The EU slammed the "kidnapping" of Mali interim President Bah N'Daw and Prime Minister Moctar Ouane after soldiers took the civilian leaders into custody.
Malian interim President Bah N'Daw and Prime Minister Moctar Ouane were put under arrest by military officers on Monday, drawing condemnation from the international community. Defense Minister Souleymane Doucore was also arrested.
The leaders were reportedly taken to the Kati military base located near Mali's capital, Bamako.
The arrests come just hours after two members of the military junta lost their positions in a cabinet reshuffle.
Several protesters gathered in Bamako's Independence Square late Monday amid heavy security presence, DW correspondent Paul Lorgerie reported.
"We are here to say no to the coup that just took place. We are not here to support the president. We are not here to support the prime minister," said Mamidi Drame, a lawyer and one of the protesters.
"We also never agreed with this transition because we condemned the coup [of August 2020]. But we think we had to give these officials a chance to continue, to bring us to the end of this transition," Drame told DW.
Another protester, Malick Diallo, said officials were distracted by political gains.
"People who are paid by our taxes to take care of our security — at a time when two-thirds of our country is in the hands of jihadis and rebels — these people are fighting for ministerial seats," Diallo said.
Salif Traore, a security specialist in the Sahel and director of the think tank Afriglob, told DW that the military in Mali acted out of "survival instinct" when it arrested N'Daw and Ouane. Prior to Monday's detention, two senior military officials lost their posts in a government reshuffle.
"The defense minister who was fired is said to have very close ties to Russia. He wanted Russia to gradually replace France," Traore said, referring to the French military presence on the ground.
"What is certain is that the outgoing defense minister had studied in Russia and interrupted those studies to take part in the August 2020 coup," he added.
"The initial participants of the August 2020 coup believe that they must remain in the government."
The UN, the African Union and the Economic Community of West African States (ECOWAS) condemned the move and called for the leaders to be released.

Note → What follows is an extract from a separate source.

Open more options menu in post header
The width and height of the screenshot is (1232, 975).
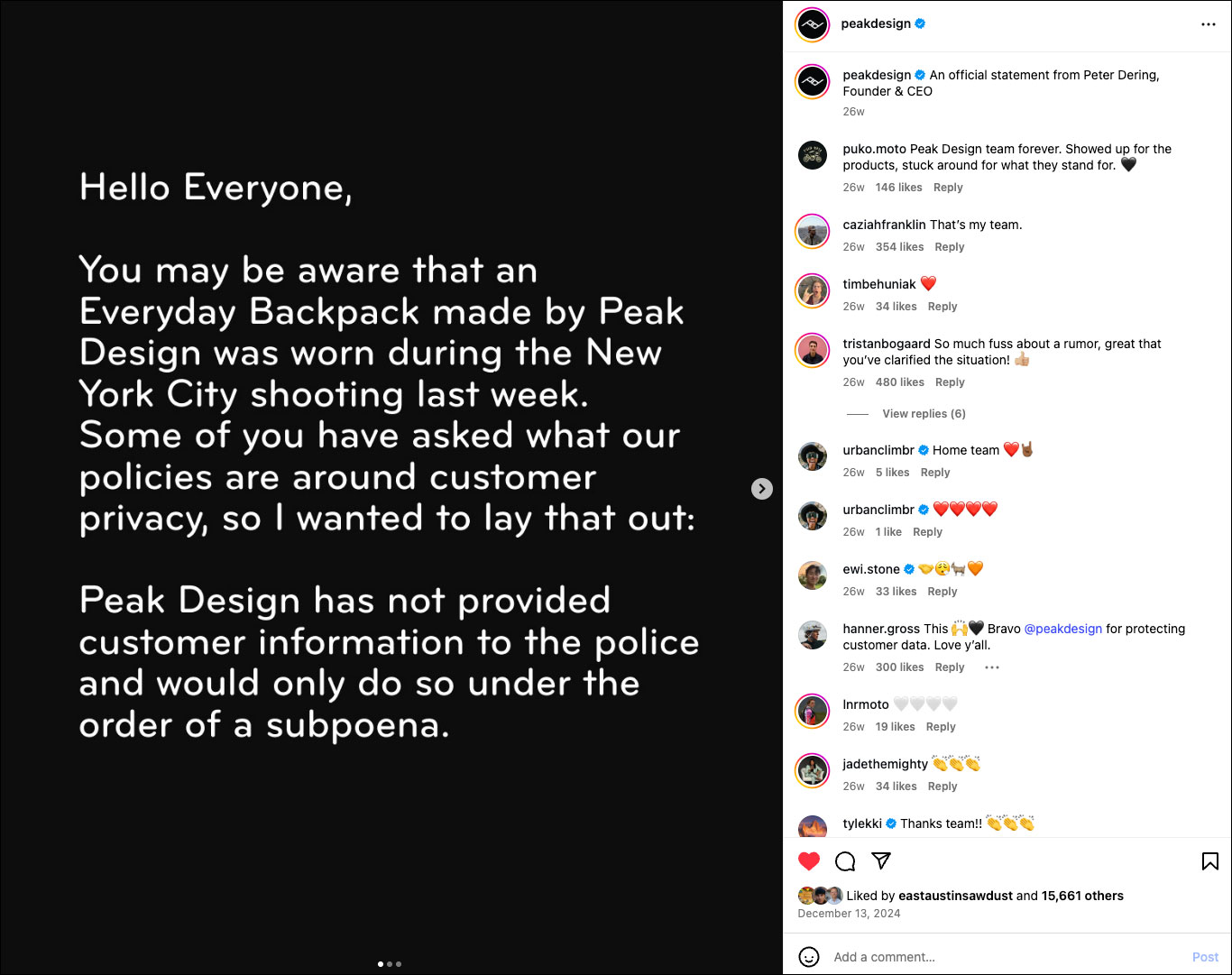(1209, 24)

The "attempted coup" was also met with disapproval from the EU, US and UK.
UN Secretary-General Antonio Guterres said he was "deeply concerned" by the arrest of N'Daw and Ouane.
"I call for calm & their unconditional release," he said on Twitter.
A delegation from ECOWAS is heading to Bamako on Tuesday.
The EU slammed the "kidnapping" and called for the immediate release of the leaders.
"What happened was grave and serious and we are ready to consider necessary measures," European Council President Charles Michel told reporters on Monday following an EU summit in Brussels.
In a statement that followed the summit, EU leaders said they would consider "targeted measures against political and military leaders who obstruct the Malian transition."
In August, the Malian military ousted President Ibrahim Bouboucar Keita, forcing him to resign. An interim government, led by N'Daw, was formed in September.
The interim government, which is set to govern the country for an 18-month period, is tasked with implementing reforms and eventually holding elections. Many of the key leaders of the interim government are affiliated with the military, and N'Daw himself has served as an army officer.
Mali has faced numerous security and humanitarian crises.
Separatist and Islamist groups have waged an armed insurgency against the government since 2012. The fighting has displaced hundreds of thousands of people, with violence having spilled over into neighboring Burkina Faso and Niger.
Climate-related issues have disrupted the country's food supply and agricultural sector. The COVID-19 pandemic has also put additional strain on Mali's underdeveloped healthcare system.
DW's Paul Lorgerie contributed reporting.